The Court heard oral argument on this contested matter at its regular motion term in Syracuse, New York on August 22, 2006. Upon conclusion of the August 22nd hearing, the Court indicated that it would reserve decision on this matter.

JURISDICTIONAL STATEMENT

The Court has jurisdiction over the parties and subject matter of this contested matter pursuant to 28 U.S.C. §§ 1334, 157(a), (b)(1), (b)(2)(A),(B) and (O).

FACTS

On or about July 8, 2004, Debtor purchased a 2001 Starcraft Travel Trailer (“Trailer”). M & T financed this purchase, and duly perfected its purchase money security interest in the Trailer.
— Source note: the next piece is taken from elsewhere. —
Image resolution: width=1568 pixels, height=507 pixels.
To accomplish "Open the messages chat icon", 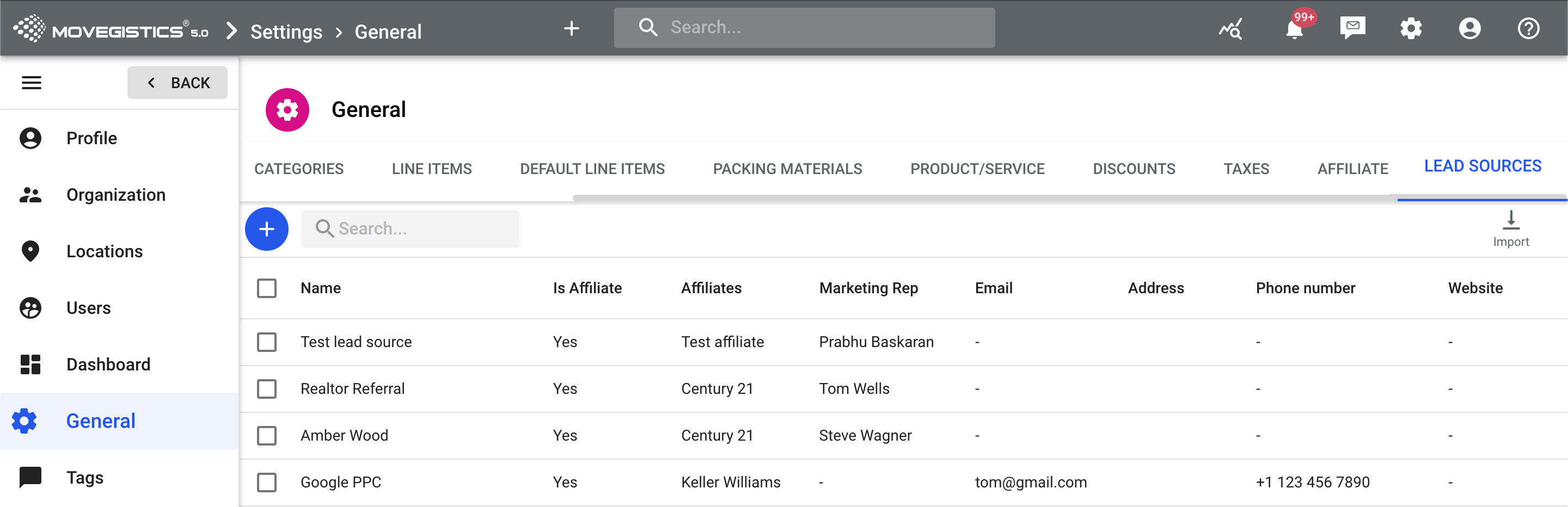I will tap(1352, 28).
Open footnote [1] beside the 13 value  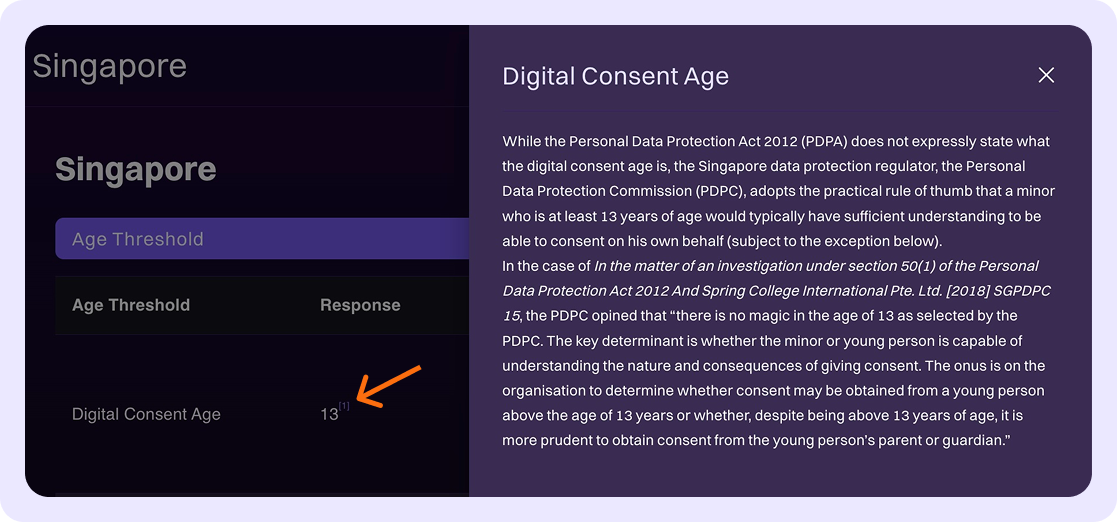[x=344, y=406]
Debtor filed his Chapter 13 petition on May 4, 2006, less than 910 days following *36 the Debtor’s purchase of the Trailer. M & T filed a proof of claim on May 12, 2006, in the amount of $10,578.44.
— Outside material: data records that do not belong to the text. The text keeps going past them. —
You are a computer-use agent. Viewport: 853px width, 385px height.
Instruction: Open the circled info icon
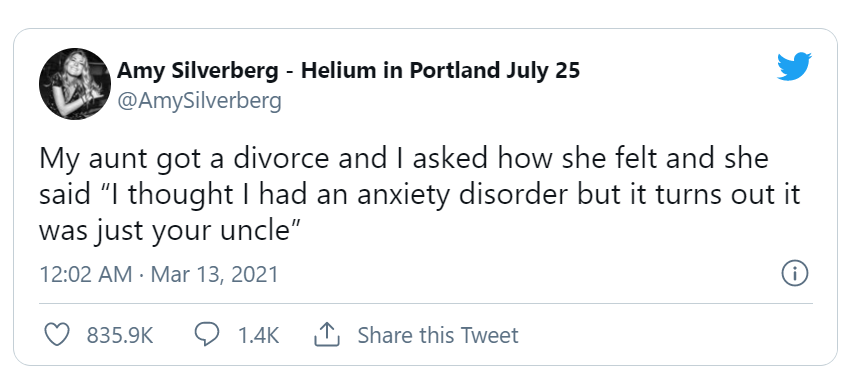coord(794,274)

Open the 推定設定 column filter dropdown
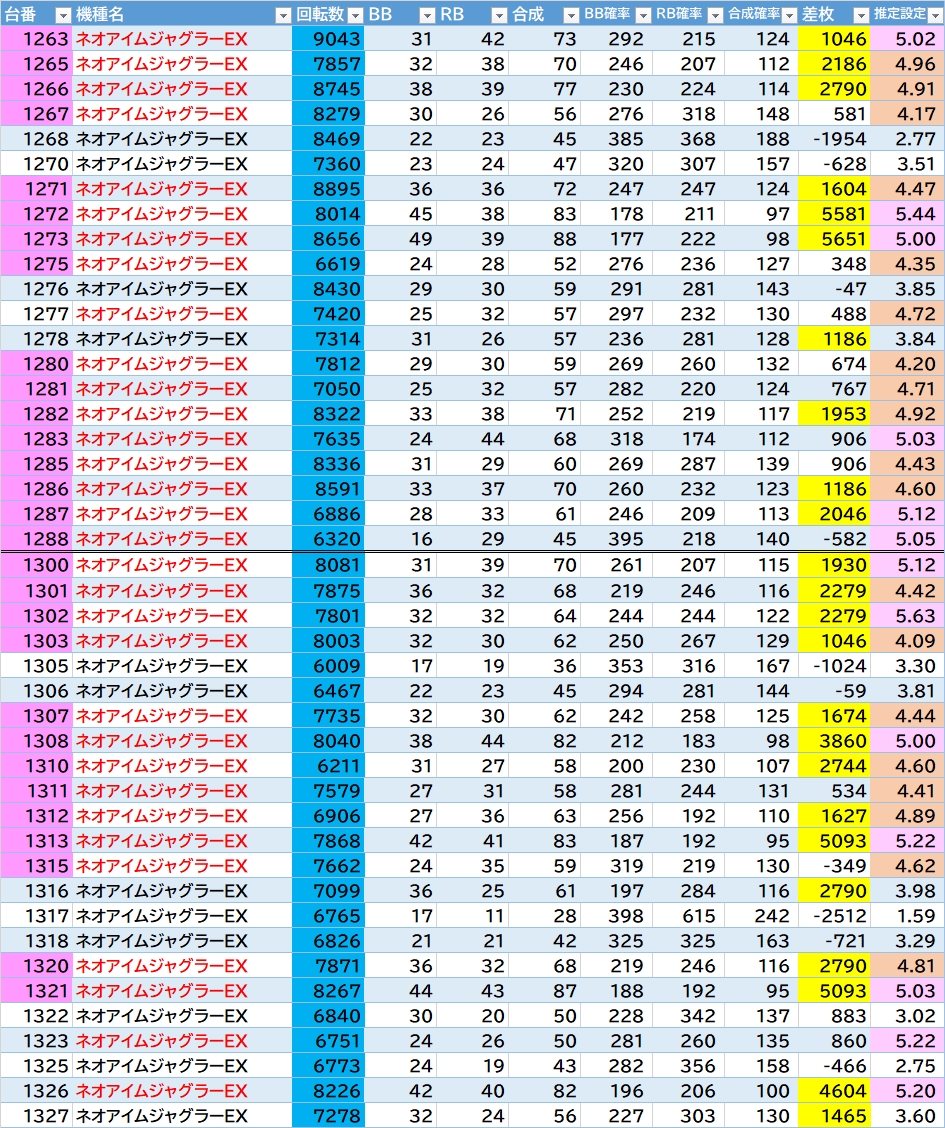[936, 15]
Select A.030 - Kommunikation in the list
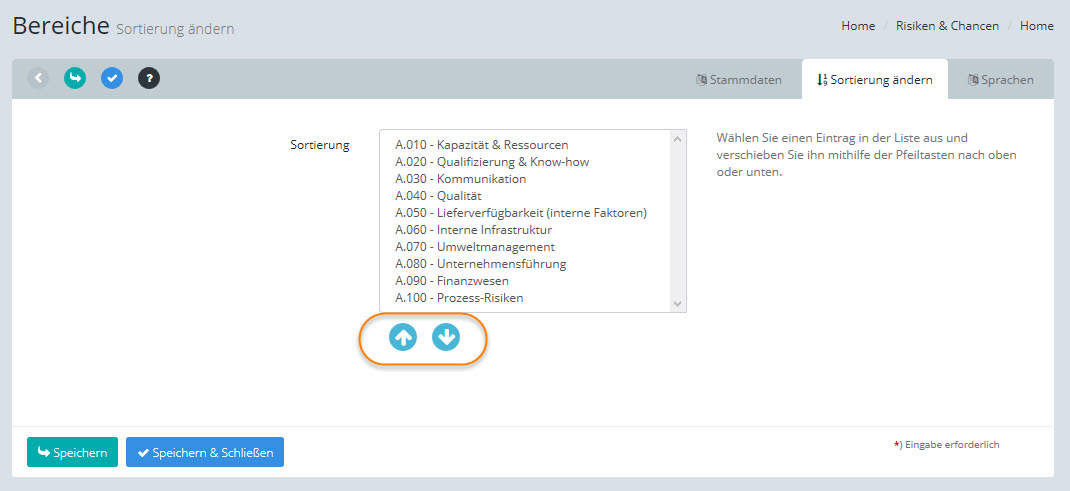The height and width of the screenshot is (491, 1070). point(460,179)
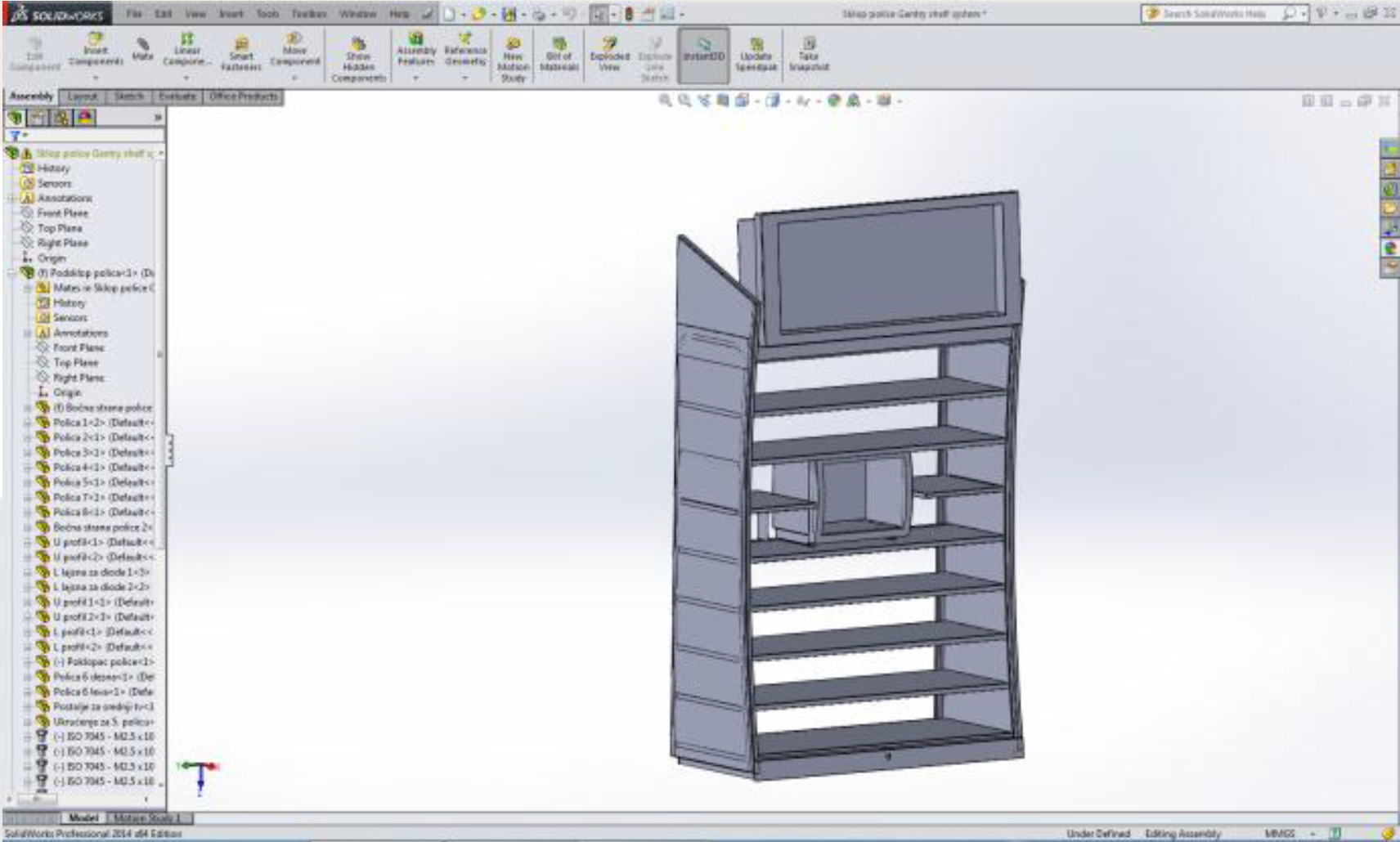
Task: Click Show Hidden Components icon
Action: click(x=358, y=59)
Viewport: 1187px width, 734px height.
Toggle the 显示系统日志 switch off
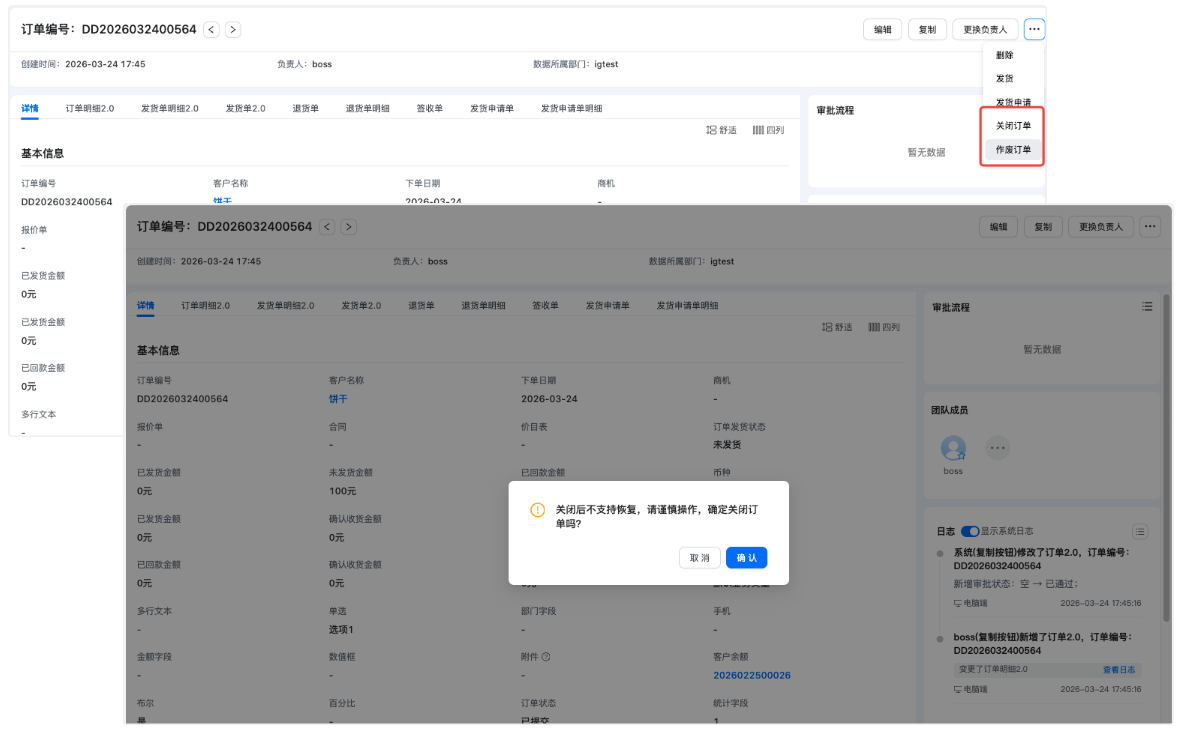(969, 531)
In his Schedule B, Debtor lists the value of the Trailer at $6,800.00. In his Plan filed on May 4, 2006, Debtor proposed to value M & T’s allowed secured claim at $6,800.00 plus 6% interest.

ARGUMENTS

M & T objects to Debtor’s use of § 506(a) of the Bankruptcy Code (11 U.S.C. §§ 101-1330) (“Code”) to bifurcate its claim into an allowed secured claim and an allowed unsecured claim, with the Debt- or treating the allowed unsecured portion of the claim (the difference between the $10,578.44 proof of claim and the $6,800.00 value, or $3,778.44) as an unsecured obligation, to be paid at approximately 40% under the Plan. M & T points to the new “hanging paragraph” of § 1325(a): 1

For purposes of paragraph (5), section 506 shall not apply to a claim described in that paragraph if the creditor has a purchase money security interest securing the debt that is the subject of the claim, the debt was incurred within the 910-day [period] preceding the date of the filing of the petition, and the collateral for that debt consists of a motor vehicle (as defined in section 30102 of title 49) acquired for the personal use of the debtor, or if collateral for that debt consists of any other thing of value, if the debt was incurred during the 1-year period preceding that filing.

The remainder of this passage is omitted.